CGS-CIMB analyst Winson Ng said in a note today that Bursa Malaysia’s FY20 net profit was above expectations, accounting for 104% of his and 105% of the Bloomberg consensus estimates due to better margins for equity income.

“We were positively surprised by the eight sen special dividend per share (DPS) for 4QFY20 (the fourth quarter ended Dec 31, 2020), which represents an additional dividend yield of 0.9%. All in, its FY20 DPS (dividend per share) stood at 51 sen (a 109.2% payout ratio), higher than our forecast of 41 sen (based on a 91% payout ratio). The FY20 DPS translates into an attractive dividend yield of 5.4%,” he said.

Despite the positive takes, he projected a 14.5% drop in Bursa's FY21 net profit as he expects the equity average daily trading value (ADV) to decline from RM4.2 billion in FY20 to RM4 billion in FY21.

He maintained his "hold" call on the stock as he believes Bursa's strong net profit for FY20 to FY21 and the special dividend had been priced in.

Concurring with Ng, MIDF Research analyst Imran Yassin Md Yusof believes the generous dividend had been priced in, thus he maintained his "neutral" call on the stock with an unchanged target price (TP) of RM8.90.

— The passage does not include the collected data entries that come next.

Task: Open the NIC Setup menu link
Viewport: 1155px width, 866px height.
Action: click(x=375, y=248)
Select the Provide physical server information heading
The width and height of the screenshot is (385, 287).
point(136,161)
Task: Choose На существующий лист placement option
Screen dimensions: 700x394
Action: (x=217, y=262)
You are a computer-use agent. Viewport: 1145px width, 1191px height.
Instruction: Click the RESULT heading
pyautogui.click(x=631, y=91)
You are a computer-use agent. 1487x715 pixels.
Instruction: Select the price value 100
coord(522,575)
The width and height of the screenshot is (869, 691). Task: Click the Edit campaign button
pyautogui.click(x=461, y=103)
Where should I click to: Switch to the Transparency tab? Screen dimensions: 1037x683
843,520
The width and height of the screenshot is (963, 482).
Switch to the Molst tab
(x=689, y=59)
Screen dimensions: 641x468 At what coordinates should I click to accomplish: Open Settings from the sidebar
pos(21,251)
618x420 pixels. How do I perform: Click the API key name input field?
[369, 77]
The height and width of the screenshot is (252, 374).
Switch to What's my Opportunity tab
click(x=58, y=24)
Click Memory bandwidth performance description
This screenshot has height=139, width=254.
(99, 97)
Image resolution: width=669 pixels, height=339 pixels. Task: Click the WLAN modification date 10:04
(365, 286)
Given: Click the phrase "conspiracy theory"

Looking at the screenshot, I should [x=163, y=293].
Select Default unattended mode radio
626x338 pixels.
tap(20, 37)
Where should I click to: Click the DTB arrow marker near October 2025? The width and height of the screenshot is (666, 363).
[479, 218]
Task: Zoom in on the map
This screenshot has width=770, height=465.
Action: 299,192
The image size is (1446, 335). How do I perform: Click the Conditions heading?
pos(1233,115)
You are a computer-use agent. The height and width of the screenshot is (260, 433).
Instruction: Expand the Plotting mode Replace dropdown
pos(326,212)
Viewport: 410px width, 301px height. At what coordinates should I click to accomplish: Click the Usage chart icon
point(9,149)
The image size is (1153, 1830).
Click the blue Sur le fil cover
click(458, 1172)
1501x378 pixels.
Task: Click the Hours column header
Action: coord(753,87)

Although Bursa’s FY20 earnings exceeded his estimate, he expects its earnings to somewhat normalise in FY21. Hence, he maintained his FY21 and FY22 earnings forecasts.

Meanwhile, Affin Hwang Capital analyst Tan Ei Leen said Bursa’s 4QFY20 net profit of RM104.9 million (up 130% year-on-year; down 14% quarter-on-quarter) and FY20 net profit of RM377.7 million (up 103.2% year-on-year) were above her expectations by 13% but in line with street estimates.

“We note that retailers were net buyers in 2020 at RM14.3 billion versus RM2.6 billion in the prior year. In our view, this could be the new norm going forward as retail participation could stay robust due to the entrance of new younger investors, booming online trade and ample liquidity given prevailing low interest rates,” she said.

She raised her earnings forecasts for Bursa by 28% to 36% to RM327.1 million and RM321.3 million for FY21 and FY22 respectively.

She also upgraded Bursa to "buy" from "hold" based on a revised TP of RM10.90, which presents an upside potential of 17%.

Kenanga Research analyst Ahmad Ramzani Ramli also said in a note today he had raised his FY21 earnings forecast for Bursa by 33% to RM351 million as he also increased his FY21 ADV forecast to RM4.4 billion (from RM3 billion).

“Although we expect trading activities in FY21 to taper, the trading level nevertheless could remain relatively robust,” he said.

With the revision, he raised his TP for Bursa to RM9.65 (from RM9) as he applied its five-year mean of price-earnings ratio (PER) of 22.1 times to forecast FY21 earnings per share (EPS) of 43.6 sen. He reiterated his "market perform" call on the stock.

On the other hand, while maintaining his earnings forecasts, Hong Leong Investment Bank (HLIB) analyst Jeremy Goh said should ADV be sustained at current levels (RM 5.04 billlion in January versus his FY21 assumption of RM3.36 billion), there would be upside to his estimates.

“2021 is off to a good start for Bursa Malaysia. We believe the market’s recovery path will be a volatile one, given opposing news flows between vaccines and a still elevated Covid-19 count.

“We believe 1H21 (the first half of 2021) will very much be a ‘trading market’ as investors actively rotate back and forth between recovery plays and gloves, auguring well for ADV,” he said while maintaining "buy" on Bursa with a TP of RM11.46.

At the time of writing today, Bursa had risen six sen or 0.64% to RM9.41, valuing the company at RM7.56 billion.